What is holiness?  Seriously, what is holiness? It is the clothes someone wears, or is it the length of his or her hair? Is it the movies that he or she watches, or is it the way that he or she talks?

We have such a perverted view of holiness. To main stream Christendom holiness is certain actions, rituals, way of living, that shows that someone is worthy of being declared righteous. We look how we are living compared to the life of Christ. Then feel guilty when we are not meeting the mark that we perceive. One the other hand we look at other Christians that are not living at the same level that we are and we feel that they are not meeting the mark that we feel they should. Is this really Holiness?

It is time that we redefine holiness, or revert back to the real meaning of holiness. Think, where does the Bible say that Holiness means to live perfectly? We remember statements such as, “Be Holy, as I am Holy,” but that does not mean that we are to live perfectly. Then if it is not perfection, then what is it?

Actually First Century Biblical Holiness has nothing to do with perfection. It means “set apart”. The Greek word is also related to the word for sanctification. Holy things are things that are set apart for the use of God. The Holy Goblets in the Temple, the holy oil used for anointing; these things were all set apart for serving God.

In the same way we are set apart for God’s service. It has nothing to do with how we live, rather it has to do with our relationship with God. Being set apart for God, we are washed in the blood of the lamb.
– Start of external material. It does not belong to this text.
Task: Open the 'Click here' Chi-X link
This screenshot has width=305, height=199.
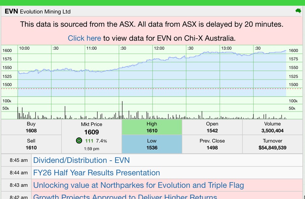Action: [84, 38]
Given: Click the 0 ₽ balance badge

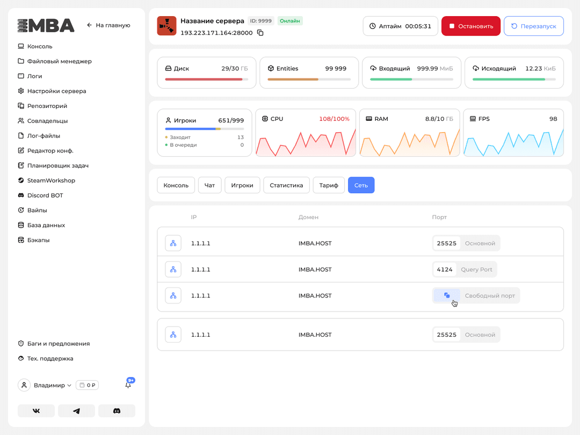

We are cleansed by the blood. That means that by grace we are saved and that the cleansing power of the Holy Spirit is actively working to help us.

A holy person is not a perfect, sinless person. There is only one perfect person and we hated him so much that we killed him. Instead the Holy Spirit draws us further and further from the ways of the world. We do not set ourselves apart for God, rather God sets us apart through the Holy Spirit. As we grow closer to him, we grow farther away from the world.

2 thoughts on “Redefining Holiness”

  1. I agree that holiness cannot be achieved through the righteous acts of men, which is why Jesus came so that we could be washed clean by His blood and be made new creations, but I question if it is true to say that holiness has nothing to do with actions.

    You used the example of the Holy Goblets in the temple being sanctified and set apart for God’s use, which is a very good example, and Paul used a similar analogy regarding vessels, he wrote:

    “Nevertheless the solid foundation of God stands, having this seal: “The Lord knows those who are His,” and, “Let everyone who names the name of Christ depart from iniquity.” But in a great house there are not only vessels of gold and silver, but also of wood and clay, some for honor and some for dishonor.  Therefore if anyone cleanses himself from the latter, he will be a vessel for honor, sanctified and useful for the Master, prepared for every good work.  Flee also youthful lusts; but pursue righteousness, faith, love, peace with those who call on the Lord out of a pure heart.” ~2 Timothy 2:19–22

    It seems that we are sanctified and set apart as holy by the Lord Jesus Christ, and because of His perfect work, we are now vessels of honor that walk in righteousness.

    Sometimes there is a tendency to react against trends that we see as error; some people teach a holiness that is achieved in works of righteousness by man’s own competence, yet, on the other side, many teach a holiness that does not bear the fruit of the Holy Spirit. We should strive to rightly divide the Word and cut down the middle in the straight and narrow path.

    1. Thanks for your comment:
      Don’t get me wrong actions play a part in Christian life. Ephesians 2:10 says, “For we are his workmanship, created in Christ Jesus for good works, which God prepared beforehand, that we should walk in them.”
      The deeper relationship that we are with God we no longer seek after the evil works. As the workmanship of God we were created for good works, but that’s not something we can achieve in the flesh. Only through the work that Christ did in us.